*Problem requirements*.
Locate every line in the records below that contains the word "with", and copy each such line in full.

*Records of target positions*.
************
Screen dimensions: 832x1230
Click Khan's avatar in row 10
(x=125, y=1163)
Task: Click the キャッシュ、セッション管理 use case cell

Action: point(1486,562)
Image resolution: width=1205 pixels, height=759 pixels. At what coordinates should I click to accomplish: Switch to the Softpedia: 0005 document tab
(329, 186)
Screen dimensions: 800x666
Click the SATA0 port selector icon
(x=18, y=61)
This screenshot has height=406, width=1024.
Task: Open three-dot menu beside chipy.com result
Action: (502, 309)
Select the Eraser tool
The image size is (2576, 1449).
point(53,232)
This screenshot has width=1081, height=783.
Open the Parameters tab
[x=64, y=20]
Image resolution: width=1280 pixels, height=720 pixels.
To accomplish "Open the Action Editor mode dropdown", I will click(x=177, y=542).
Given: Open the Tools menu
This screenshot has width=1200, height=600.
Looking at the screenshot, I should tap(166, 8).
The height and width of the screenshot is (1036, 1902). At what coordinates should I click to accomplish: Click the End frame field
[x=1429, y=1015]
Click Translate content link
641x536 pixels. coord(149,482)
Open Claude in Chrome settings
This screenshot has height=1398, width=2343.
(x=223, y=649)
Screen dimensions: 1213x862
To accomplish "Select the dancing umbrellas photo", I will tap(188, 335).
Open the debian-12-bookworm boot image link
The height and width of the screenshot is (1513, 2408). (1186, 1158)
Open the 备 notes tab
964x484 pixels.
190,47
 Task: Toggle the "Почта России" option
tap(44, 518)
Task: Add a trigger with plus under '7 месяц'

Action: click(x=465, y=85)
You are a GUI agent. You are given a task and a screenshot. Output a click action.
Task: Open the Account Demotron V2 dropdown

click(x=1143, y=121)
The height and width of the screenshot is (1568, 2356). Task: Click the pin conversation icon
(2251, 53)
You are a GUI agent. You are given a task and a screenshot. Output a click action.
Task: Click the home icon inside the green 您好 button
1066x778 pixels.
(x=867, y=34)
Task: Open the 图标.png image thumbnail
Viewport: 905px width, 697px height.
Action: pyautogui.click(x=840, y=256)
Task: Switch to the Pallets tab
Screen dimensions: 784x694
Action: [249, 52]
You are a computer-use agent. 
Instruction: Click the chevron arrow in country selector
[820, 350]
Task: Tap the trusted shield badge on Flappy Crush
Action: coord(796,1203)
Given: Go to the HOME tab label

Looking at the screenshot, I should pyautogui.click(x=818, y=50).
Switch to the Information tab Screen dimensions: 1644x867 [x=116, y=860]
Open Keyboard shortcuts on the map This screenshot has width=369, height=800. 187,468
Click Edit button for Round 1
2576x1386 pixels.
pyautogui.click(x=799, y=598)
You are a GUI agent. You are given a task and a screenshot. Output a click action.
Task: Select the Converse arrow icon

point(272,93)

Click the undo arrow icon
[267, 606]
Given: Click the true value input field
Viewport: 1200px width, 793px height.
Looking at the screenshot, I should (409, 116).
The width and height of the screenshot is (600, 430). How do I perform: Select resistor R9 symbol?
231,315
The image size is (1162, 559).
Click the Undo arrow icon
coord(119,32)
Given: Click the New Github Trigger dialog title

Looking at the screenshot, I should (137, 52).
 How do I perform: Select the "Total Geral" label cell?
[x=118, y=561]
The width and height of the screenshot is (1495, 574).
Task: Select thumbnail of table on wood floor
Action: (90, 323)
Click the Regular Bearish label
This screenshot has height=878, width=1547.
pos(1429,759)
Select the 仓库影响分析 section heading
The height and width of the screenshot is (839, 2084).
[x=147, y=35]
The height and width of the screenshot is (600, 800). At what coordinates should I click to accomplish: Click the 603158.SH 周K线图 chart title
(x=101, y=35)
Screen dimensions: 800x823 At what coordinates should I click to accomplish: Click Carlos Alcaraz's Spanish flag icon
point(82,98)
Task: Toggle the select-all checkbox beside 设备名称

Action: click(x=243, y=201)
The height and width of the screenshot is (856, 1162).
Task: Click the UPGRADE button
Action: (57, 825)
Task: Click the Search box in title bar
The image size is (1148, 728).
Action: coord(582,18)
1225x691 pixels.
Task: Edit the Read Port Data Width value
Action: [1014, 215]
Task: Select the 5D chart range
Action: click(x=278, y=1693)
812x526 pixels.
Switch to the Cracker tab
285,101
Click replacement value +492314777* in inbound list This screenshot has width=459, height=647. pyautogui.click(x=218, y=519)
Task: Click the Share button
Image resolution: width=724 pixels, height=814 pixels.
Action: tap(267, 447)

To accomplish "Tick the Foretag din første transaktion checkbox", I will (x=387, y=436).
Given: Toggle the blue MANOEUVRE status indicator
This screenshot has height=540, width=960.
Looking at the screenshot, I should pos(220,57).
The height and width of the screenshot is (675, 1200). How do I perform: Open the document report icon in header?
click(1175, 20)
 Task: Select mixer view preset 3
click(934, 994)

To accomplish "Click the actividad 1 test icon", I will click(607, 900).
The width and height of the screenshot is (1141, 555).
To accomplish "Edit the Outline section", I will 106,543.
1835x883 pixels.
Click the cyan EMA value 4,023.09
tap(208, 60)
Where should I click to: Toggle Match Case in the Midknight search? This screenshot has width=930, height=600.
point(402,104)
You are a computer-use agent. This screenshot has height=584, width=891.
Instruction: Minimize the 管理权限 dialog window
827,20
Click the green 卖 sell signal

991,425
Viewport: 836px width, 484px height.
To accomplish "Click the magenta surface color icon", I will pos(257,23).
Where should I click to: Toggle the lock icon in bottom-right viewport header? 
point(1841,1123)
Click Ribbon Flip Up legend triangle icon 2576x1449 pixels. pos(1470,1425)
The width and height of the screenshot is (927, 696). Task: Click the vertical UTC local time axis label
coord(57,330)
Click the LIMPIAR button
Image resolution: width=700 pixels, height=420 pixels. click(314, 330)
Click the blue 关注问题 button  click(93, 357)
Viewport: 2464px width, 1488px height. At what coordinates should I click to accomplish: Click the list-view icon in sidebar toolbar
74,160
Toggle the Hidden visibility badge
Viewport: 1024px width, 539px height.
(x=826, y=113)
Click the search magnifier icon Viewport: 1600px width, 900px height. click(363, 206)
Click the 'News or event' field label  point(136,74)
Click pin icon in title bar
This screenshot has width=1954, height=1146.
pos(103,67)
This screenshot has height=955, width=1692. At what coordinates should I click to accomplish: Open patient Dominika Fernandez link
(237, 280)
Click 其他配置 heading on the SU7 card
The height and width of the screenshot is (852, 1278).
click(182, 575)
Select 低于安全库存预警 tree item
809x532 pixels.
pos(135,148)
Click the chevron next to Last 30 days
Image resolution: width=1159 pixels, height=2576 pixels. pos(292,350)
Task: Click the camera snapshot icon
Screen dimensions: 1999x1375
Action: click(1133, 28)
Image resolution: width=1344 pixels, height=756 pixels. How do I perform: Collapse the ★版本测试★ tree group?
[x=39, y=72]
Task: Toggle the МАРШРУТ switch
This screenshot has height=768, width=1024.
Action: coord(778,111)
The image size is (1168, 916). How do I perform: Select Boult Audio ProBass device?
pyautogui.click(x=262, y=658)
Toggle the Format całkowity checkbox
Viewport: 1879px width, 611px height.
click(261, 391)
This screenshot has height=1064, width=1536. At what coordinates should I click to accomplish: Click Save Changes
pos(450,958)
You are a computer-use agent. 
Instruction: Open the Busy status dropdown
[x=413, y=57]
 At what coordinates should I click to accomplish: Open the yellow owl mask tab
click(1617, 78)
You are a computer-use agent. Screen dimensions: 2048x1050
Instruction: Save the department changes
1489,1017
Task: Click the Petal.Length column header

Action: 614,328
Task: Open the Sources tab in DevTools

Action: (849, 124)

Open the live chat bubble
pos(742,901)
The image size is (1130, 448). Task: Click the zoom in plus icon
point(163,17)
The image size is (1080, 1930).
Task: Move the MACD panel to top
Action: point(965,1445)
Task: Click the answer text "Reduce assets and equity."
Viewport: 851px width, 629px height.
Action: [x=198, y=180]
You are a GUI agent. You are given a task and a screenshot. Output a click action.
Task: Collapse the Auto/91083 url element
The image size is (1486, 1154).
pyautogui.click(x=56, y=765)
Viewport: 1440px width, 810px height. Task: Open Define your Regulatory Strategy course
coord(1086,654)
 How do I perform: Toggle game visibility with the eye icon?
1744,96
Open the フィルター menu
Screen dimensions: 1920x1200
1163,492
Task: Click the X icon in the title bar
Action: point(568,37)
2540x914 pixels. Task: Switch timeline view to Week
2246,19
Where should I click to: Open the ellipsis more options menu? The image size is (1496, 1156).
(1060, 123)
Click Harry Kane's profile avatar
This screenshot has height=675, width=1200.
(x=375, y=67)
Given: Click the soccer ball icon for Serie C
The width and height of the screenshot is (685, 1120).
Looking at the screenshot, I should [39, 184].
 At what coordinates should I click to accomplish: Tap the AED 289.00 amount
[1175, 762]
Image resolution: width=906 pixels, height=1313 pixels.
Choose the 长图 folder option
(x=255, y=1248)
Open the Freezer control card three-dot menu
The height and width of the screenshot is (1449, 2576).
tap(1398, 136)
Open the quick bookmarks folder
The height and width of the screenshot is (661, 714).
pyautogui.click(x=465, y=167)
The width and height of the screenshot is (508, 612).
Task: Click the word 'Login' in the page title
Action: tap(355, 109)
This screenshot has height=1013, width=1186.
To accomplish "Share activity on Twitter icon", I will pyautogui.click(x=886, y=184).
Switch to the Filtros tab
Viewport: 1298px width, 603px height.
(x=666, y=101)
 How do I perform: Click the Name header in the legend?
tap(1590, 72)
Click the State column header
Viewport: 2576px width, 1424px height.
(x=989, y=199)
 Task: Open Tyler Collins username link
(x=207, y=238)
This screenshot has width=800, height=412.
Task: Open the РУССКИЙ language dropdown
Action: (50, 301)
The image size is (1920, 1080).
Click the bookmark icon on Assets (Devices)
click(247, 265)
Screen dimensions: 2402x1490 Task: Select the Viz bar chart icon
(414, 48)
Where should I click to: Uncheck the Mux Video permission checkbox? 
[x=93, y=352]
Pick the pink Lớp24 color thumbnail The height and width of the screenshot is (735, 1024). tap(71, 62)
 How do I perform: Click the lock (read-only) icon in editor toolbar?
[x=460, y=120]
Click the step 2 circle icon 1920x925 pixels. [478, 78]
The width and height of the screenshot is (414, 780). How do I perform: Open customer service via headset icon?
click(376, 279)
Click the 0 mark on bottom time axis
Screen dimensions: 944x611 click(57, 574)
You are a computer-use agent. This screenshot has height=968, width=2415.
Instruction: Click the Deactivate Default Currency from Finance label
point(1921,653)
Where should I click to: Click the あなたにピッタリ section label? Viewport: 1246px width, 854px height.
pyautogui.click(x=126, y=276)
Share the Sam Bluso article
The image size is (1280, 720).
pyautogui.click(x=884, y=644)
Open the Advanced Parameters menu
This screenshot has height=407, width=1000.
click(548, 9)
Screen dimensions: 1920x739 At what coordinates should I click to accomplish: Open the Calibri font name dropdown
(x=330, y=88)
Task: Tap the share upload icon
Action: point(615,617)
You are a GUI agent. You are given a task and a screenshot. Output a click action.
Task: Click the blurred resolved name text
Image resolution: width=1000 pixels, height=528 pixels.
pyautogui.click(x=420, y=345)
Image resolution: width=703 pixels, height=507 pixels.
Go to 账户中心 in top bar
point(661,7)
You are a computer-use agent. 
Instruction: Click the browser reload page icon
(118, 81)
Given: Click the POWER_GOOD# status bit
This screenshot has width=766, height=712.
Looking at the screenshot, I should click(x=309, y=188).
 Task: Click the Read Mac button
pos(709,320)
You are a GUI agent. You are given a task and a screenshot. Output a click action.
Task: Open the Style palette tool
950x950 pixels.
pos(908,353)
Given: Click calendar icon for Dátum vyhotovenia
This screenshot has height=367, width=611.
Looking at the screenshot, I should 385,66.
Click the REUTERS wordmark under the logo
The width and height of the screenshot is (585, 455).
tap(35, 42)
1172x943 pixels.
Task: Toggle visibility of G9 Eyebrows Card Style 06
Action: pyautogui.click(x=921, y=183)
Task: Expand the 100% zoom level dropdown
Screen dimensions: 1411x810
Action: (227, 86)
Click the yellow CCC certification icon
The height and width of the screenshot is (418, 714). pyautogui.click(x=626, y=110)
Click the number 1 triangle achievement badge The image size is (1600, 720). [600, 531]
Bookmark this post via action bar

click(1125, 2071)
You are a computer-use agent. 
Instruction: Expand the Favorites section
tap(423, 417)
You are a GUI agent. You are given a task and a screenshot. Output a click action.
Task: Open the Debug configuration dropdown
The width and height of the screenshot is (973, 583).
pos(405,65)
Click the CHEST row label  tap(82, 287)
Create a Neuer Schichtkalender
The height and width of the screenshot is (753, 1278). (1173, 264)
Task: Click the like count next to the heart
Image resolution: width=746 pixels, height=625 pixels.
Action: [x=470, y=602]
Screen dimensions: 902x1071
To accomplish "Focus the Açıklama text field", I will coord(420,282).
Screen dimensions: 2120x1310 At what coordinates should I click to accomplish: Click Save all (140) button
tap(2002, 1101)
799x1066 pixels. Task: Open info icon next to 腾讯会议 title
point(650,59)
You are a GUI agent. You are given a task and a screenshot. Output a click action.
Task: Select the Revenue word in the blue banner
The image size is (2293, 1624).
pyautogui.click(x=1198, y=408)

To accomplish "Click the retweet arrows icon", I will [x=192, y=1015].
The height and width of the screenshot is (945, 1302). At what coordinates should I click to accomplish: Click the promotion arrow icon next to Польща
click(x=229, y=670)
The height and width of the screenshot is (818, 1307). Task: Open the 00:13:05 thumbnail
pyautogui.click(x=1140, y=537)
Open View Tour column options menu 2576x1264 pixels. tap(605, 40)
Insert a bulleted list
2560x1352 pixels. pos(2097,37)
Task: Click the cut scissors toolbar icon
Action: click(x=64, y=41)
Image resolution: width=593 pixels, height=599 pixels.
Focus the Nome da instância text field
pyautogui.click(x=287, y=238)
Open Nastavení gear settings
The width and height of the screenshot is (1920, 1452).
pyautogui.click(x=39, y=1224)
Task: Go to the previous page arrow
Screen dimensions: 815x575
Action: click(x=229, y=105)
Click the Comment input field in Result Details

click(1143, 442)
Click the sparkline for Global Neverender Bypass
************
*Solution to this task*.
Task: Add a trigger with plus under '7 месяц'
 How do I perform: Toggle game visibility with the eye icon?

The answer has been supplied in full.